Both of these issues are uncommon, but then so is getting an extremely abnormal blood test result. I'd had quite a few other tests done at the same time as my screening draw, so this seemed like a possibility worth investigating. In fact, one of the other tests I'd had drawn at the same time was in the "wrong" colour tube, i.e. one that would affect PAPP-A results. I texted my midwife and asked whether she was certain that she'd done the tubes in the right colour-order. She texted back and told me she'd never even heard about order of tubes.
I relayed this to the fetal medicine team at my appointment, and although the consultant was sympathetic to my request for a further blood draw, this was denied by the management, who seemed completely indifferent. I was told that if I wanted to know more I would have to have an amniocentesis. There are significant risks associated with this, and I really didn't want to go ahead unless i was certain that there was a good reason.
As Wexham were being unhelpful, I decided to contact the Wolfson Institute Antenatal Screening service (at Queen Mary University of London). They were lovely, and thought my results were weird enough to be of interest from a research perspective. They invited me to come for a redraw (free of charge), and called me on the way home to tell me that according to their tests my PAPPA-A results were completely within the normal range. They also conducted a second-trimester screening blood test (quad test) and this was normal too.
I called Wexham the next day to tell them the good news, but they refused to accept the Wolfson results, saying that it was "impossible to tell" which hospital's results were correct. I also got a letter from Wexham's lab manager, saying that they were "satisfied" that everything was fine with their own procedures (although no justification was given for this assertion).

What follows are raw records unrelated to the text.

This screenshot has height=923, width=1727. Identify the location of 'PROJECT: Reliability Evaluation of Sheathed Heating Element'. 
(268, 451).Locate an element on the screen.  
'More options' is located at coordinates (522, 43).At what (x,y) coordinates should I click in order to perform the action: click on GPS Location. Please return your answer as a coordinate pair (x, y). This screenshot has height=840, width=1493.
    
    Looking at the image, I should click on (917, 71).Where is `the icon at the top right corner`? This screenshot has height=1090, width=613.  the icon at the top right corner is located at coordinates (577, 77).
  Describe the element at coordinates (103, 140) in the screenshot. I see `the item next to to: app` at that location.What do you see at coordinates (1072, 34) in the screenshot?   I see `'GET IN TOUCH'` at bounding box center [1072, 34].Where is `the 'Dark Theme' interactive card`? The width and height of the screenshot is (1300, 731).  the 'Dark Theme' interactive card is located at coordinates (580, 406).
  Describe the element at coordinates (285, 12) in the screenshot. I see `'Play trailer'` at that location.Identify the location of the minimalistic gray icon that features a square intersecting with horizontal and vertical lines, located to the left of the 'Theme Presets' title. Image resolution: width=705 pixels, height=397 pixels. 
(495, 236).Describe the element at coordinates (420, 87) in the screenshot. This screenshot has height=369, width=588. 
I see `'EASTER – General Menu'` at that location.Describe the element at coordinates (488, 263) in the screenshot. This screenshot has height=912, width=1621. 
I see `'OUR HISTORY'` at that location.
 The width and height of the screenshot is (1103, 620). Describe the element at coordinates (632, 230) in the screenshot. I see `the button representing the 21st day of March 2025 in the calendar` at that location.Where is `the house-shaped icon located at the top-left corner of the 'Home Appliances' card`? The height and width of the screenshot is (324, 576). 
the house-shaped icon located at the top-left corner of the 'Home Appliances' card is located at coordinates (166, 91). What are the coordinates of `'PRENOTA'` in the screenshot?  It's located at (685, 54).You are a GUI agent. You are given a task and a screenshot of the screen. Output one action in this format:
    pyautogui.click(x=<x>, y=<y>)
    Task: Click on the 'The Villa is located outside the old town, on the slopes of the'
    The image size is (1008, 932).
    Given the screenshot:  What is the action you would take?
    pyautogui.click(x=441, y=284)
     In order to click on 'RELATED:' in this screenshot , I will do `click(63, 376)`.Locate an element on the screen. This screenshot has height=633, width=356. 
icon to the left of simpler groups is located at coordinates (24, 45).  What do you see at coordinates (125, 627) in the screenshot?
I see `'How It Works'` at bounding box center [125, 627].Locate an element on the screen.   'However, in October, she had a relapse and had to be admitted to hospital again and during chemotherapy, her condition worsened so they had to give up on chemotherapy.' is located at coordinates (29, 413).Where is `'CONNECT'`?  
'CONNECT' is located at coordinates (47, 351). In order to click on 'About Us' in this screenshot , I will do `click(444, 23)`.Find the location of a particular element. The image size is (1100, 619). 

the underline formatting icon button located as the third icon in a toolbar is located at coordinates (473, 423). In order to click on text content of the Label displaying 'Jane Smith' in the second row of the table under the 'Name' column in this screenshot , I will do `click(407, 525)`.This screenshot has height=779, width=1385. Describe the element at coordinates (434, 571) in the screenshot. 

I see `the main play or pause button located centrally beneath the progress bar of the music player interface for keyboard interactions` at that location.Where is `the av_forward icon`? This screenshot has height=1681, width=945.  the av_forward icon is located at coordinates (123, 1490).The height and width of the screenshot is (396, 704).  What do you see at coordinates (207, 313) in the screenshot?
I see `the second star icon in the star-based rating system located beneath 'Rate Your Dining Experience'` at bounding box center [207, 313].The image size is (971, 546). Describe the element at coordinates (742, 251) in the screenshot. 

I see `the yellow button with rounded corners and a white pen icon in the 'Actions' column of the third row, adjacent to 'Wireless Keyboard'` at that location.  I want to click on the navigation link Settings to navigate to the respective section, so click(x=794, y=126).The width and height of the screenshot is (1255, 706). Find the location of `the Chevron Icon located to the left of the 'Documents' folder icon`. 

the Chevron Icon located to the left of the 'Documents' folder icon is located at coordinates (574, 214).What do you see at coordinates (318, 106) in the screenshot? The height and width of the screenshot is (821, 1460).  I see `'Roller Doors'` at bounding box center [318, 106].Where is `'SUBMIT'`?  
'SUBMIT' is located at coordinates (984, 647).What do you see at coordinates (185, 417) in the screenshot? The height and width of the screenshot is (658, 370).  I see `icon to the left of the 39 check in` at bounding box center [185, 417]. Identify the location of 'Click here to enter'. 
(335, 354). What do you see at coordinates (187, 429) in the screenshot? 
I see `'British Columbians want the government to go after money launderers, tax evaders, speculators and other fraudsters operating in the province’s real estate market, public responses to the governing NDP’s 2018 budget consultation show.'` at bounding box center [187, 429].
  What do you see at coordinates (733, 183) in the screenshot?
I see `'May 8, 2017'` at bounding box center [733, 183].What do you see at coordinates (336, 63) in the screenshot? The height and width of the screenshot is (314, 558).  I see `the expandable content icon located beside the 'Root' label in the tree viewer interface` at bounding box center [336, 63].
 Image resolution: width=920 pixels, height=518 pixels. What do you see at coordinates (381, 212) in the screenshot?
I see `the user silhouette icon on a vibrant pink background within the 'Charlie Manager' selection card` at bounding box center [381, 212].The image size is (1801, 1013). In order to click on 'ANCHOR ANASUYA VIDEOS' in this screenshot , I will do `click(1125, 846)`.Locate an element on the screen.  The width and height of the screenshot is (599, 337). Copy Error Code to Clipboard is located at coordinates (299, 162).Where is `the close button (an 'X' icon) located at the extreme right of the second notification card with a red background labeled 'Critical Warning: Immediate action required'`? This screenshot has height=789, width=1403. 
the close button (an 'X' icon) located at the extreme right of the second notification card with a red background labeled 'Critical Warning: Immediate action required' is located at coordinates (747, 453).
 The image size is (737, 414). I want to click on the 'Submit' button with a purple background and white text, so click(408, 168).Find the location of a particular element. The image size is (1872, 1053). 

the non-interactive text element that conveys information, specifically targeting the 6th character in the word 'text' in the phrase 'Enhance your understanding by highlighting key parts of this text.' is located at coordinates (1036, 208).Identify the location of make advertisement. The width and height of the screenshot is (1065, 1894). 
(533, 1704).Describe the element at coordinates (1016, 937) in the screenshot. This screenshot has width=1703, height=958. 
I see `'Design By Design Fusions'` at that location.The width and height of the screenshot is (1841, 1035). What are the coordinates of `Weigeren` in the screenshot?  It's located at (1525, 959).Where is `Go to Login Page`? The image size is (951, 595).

In spite of all the drama, happily, my baby was born at 39 weeks, apparently healthy and weighing on the 35th centile. No issues were detected with the placenta or chromosomal abnormalities, and he is now walking and talking, and is a total cutey.
I don't want to falsely raise anyone's hopes with this story: if there are other signs that something is amiss - other abnormal bloodwork or abnormal scans - then there may be a genuine problem. And I should also emphasise that lab errors etc are much more likely to apply if the test result is quite extreme. However, I'm basically certain that my first test result was wrong, and if I was ever in this situation again, I would definitely demand a redraw, ideally with a different lab.
I hope that my story has been useful to someone. If you are going through something similar, the Wolfson centre are a fantastically useful resource for anyone who is navigating the prenatal testing process. I don't want them to be bombarded with callers, and I don't wish to imply that they do free prenatal testing as a matter of course. But I can say that they were kind, knowledgeable and patient, and genuinely interested in helping. A big thank you to them (and a big fuck you to Wexham Park!)